Top of EXTRACTED MATERIAL

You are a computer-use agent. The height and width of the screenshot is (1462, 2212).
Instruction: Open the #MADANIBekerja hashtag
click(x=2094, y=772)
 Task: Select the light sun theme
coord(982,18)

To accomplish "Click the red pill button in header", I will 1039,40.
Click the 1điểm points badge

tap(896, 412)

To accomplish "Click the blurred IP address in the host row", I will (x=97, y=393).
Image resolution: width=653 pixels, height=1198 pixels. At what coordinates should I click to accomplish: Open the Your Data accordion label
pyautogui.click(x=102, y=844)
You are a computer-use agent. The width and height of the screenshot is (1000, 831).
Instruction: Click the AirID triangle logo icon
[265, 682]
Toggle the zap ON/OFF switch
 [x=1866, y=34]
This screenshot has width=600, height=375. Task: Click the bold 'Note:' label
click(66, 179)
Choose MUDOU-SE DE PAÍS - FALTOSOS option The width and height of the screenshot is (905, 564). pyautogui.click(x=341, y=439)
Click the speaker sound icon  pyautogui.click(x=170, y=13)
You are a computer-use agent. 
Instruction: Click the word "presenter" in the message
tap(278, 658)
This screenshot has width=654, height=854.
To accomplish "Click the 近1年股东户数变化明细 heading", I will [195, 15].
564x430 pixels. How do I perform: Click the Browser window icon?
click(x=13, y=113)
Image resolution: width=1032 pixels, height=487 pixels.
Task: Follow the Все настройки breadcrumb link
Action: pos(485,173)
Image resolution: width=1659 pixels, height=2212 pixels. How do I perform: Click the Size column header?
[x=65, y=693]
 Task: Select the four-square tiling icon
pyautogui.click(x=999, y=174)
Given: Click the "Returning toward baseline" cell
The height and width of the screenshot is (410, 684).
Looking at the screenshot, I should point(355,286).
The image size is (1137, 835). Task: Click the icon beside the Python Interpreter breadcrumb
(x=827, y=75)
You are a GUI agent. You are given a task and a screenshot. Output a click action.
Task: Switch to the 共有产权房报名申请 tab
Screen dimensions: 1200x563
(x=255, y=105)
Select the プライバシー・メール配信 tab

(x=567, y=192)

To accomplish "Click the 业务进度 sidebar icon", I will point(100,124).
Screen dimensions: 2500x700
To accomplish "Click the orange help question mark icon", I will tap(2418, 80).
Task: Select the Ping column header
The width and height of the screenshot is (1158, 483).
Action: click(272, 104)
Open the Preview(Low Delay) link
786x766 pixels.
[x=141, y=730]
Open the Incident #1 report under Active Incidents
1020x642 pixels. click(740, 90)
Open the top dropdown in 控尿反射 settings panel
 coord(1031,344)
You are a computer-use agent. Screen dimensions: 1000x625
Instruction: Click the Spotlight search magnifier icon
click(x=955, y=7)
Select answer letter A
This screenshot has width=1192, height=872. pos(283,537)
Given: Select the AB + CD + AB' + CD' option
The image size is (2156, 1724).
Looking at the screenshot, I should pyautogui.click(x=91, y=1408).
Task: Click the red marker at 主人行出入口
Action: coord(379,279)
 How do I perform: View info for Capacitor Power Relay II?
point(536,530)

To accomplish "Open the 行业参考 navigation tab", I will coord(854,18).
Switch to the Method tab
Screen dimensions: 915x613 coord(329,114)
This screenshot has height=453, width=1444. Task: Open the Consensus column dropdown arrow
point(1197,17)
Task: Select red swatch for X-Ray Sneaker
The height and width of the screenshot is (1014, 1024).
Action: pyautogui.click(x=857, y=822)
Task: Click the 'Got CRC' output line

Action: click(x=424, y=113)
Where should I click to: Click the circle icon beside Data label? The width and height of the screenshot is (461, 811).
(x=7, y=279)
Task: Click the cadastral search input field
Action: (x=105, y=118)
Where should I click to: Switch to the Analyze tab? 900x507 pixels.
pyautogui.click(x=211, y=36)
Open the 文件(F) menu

Bottom of EXTRACTED MATERIAL

■ WHAT TO WORK ON:
Repeat all of the records, letter for letter.

■ TASK ANSWER:
You are a computer-use agent. The height and width of the screenshot is (1462, 2212).
Instruction: Open the #MADANIBekerja hashtag
click(x=2094, y=772)
 Task: Select the light sun theme
coord(982,18)

To accomplish "Click the red pill button in header", I will 1039,40.
Click the 1điểm points badge

tap(896, 412)

To accomplish "Click the blurred IP address in the host row", I will (x=97, y=393).
Image resolution: width=653 pixels, height=1198 pixels. At what coordinates should I click to accomplish: Open the Your Data accordion label
pyautogui.click(x=102, y=844)
You are a computer-use agent. The width and height of the screenshot is (1000, 831).
Instruction: Click the AirID triangle logo icon
[265, 682]
Toggle the zap ON/OFF switch
 [x=1866, y=34]
This screenshot has width=600, height=375. Task: Click the bold 'Note:' label
click(66, 179)
Choose MUDOU-SE DE PAÍS - FALTOSOS option The width and height of the screenshot is (905, 564). pyautogui.click(x=341, y=439)
Click the speaker sound icon  pyautogui.click(x=170, y=13)
You are a computer-use agent. 
Instruction: Click the word "presenter" in the message
tap(278, 658)
This screenshot has width=654, height=854.
To accomplish "Click the 近1年股东户数变化明细 heading", I will [195, 15].
564x430 pixels. How do I perform: Click the Browser window icon?
click(x=13, y=113)
Image resolution: width=1032 pixels, height=487 pixels.
Task: Follow the Все настройки breadcrumb link
Action: pos(485,173)
Image resolution: width=1659 pixels, height=2212 pixels. How do I perform: Click the Size column header?
[x=65, y=693]
 Task: Select the four-square tiling icon
pyautogui.click(x=999, y=174)
Given: Click the "Returning toward baseline" cell
The height and width of the screenshot is (410, 684).
Looking at the screenshot, I should point(355,286).
The image size is (1137, 835). Task: Click the icon beside the Python Interpreter breadcrumb
(x=827, y=75)
You are a GUI agent. You are given a task and a screenshot. Output a click action.
Task: Switch to the 共有产权房报名申请 tab
Screen dimensions: 1200x563
(x=255, y=105)
Select the プライバシー・メール配信 tab

(x=567, y=192)

To accomplish "Click the 业务进度 sidebar icon", I will point(100,124).
Screen dimensions: 2500x700
To accomplish "Click the orange help question mark icon", I will tap(2418, 80).
Task: Select the Ping column header
The width and height of the screenshot is (1158, 483).
Action: click(272, 104)
Open the Preview(Low Delay) link
786x766 pixels.
[x=141, y=730]
Open the Incident #1 report under Active Incidents
1020x642 pixels. click(740, 90)
Open the top dropdown in 控尿反射 settings panel
 coord(1031,344)
You are a computer-use agent. Screen dimensions: 1000x625
Instruction: Click the Spotlight search magnifier icon
click(x=955, y=7)
Select answer letter A
This screenshot has width=1192, height=872. pos(283,537)
Given: Select the AB + CD + AB' + CD' option
The image size is (2156, 1724).
Looking at the screenshot, I should pyautogui.click(x=91, y=1408).
Task: Click the red marker at 主人行出入口
Action: coord(379,279)
 How do I perform: View info for Capacitor Power Relay II?
point(536,530)

To accomplish "Open the 行业参考 navigation tab", I will coord(854,18).
Switch to the Method tab
Screen dimensions: 915x613 coord(329,114)
This screenshot has height=453, width=1444. Task: Open the Consensus column dropdown arrow
point(1197,17)
Task: Select red swatch for X-Ray Sneaker
The height and width of the screenshot is (1014, 1024).
Action: pyautogui.click(x=857, y=822)
Task: Click the 'Got CRC' output line

Action: click(x=424, y=113)
Where should I click to: Click the circle icon beside Data label? The width and height of the screenshot is (461, 811).
(x=7, y=279)
Task: Click the cadastral search input field
Action: (x=105, y=118)
Where should I click to: Switch to the Analyze tab? 900x507 pixels.
pyautogui.click(x=211, y=36)
Open the 文件(F) menu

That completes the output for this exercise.